其中新网站域名zwza.cn是有证书的。结果发现其他所有无证书的域名通过https来访问都会串访到有证书的本站。
应该是无证书的网站没有监听443端口,然后这个请求就被其它监听443端口的项目给接管了,并且还是有顺序的接管。
于是我新建了一个二级域名当主站,安装上证书。该站的首页和404页都加上一段JS代码,用于判断网址并跳转到http开头的正常的网址。
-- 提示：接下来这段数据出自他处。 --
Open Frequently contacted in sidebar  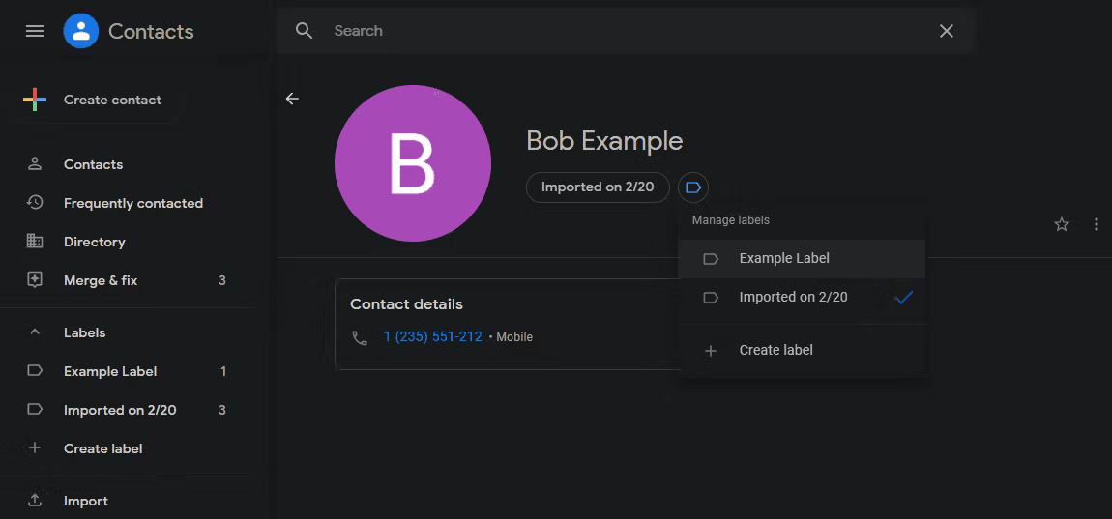[x=133, y=204]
代码如下:
<script> hrefValue = window.location.href; //获取当前页面的地址 if (window.location.href.indexOf("abc") > -1) { window.location.href="http://abc.com/"; } if (window.location.href.indexOf("123") > -1) { window.location.href="http://123.com/"; } </script>
这代码只适合服务器网站少的情况,如果网站比较多就比较麻烦了。需要对代码进行优化。
或者直接把把主站文件删除。没证书的网站用https就打不开了。
整半天才发现,宝塔有一键设置https防串站的功能。